I have a love/hate relationship with Facebook. I love that we can get and post information on an up-to-the-minute basis regarding accident scenes, weather and basic travel information. I love being able to have open conversations with people from across the world about trucking. I love the community we’ve built on our page — there are people we talk to and meet in person that we’d never have been able to without social media.
What ruins the whole thing are the trolls. Trolls are the reason we can’t have nice things on the Facebook. I also really dislike when people read one sentence from a post – usually the opener or “teaser” tag for a blog entry – and write copious, detailed comments about how stupid we are, or how stupid the subject matter is, or that they just dislike me in general because rabbits wear yellow hats. It’s for that reason alone that I don’t usually read the comments on 99 percent of trucking Facebook pages, because I don’t feel like digging through the supertrucker crap to get to pertinent information.

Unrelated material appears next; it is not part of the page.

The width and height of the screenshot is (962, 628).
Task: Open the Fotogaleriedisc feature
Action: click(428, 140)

I do read pretty much every comment on the George and Wendy page, mostly because the people who participate and comment there are longtime regulars, who generally don’t say anything unless it’s constructive or adds to the conversation. Also, they’re funny. There are some really hilarious truckers out there, and a lot of them seem to congregate on our page.

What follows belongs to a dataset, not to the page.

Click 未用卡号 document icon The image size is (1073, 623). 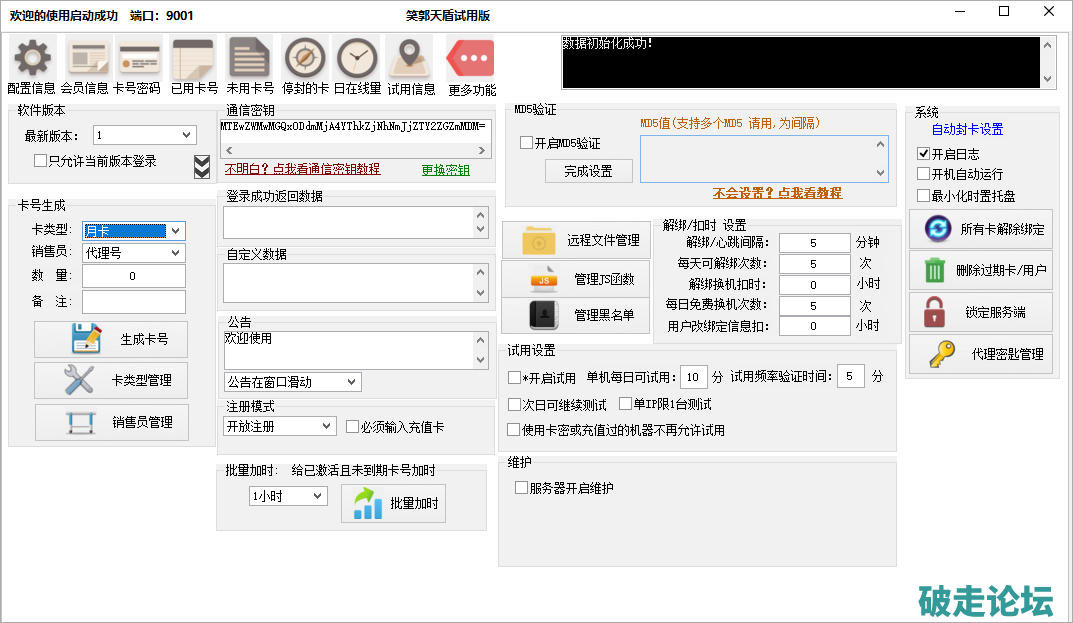click(x=249, y=59)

George doesn’t read comments much. He usually doesn’t even know which part of his personal life I’ve put in the blog until he reads it on Overdrive. He’s kind of busy driving and sleeping, and generally catches the blog post like everyone else – with the newsletter. He shook his head when he read the post about us having to stop for a 10 an hour from the house.

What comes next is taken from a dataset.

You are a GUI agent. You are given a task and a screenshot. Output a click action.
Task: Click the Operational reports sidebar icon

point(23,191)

“The super truckers are going to kill me on that one. I can just hear it now.”
“Actually that ran two days ago and everyone was fairly supportive of your decision. They commiserate with you. Except for the one who said he’d have run the clock down to the last minute and stopped his truck in the road and put his cones out, so he could tell the DOT to kiss his ass, he was out of hours and couldn’t move his truck.”
“Is that right? Well, I’ll have to remember that, it sounds like the best option, for sure.”
“I think they might have been a supertrucker, or participated in a fan club of sorts.”
“Nah. Just a frustrated newbie. I’ve thought about it before, you mature and get over it.”
“Really? Because someone also said you had a ‘slave mentality’ for following the rules.”
“I thought you said people were nice about the comments?”
“Well, except for those, they were pretty supportive…”
“Watch this. I’m going to start pulling out of this space at 29 and a half minutes, because I’m not going to be made to take a 30-minute break! I’m a rebel, baby! Nobody tells me what to do!”
Sometimes, being a supertrucker is hard.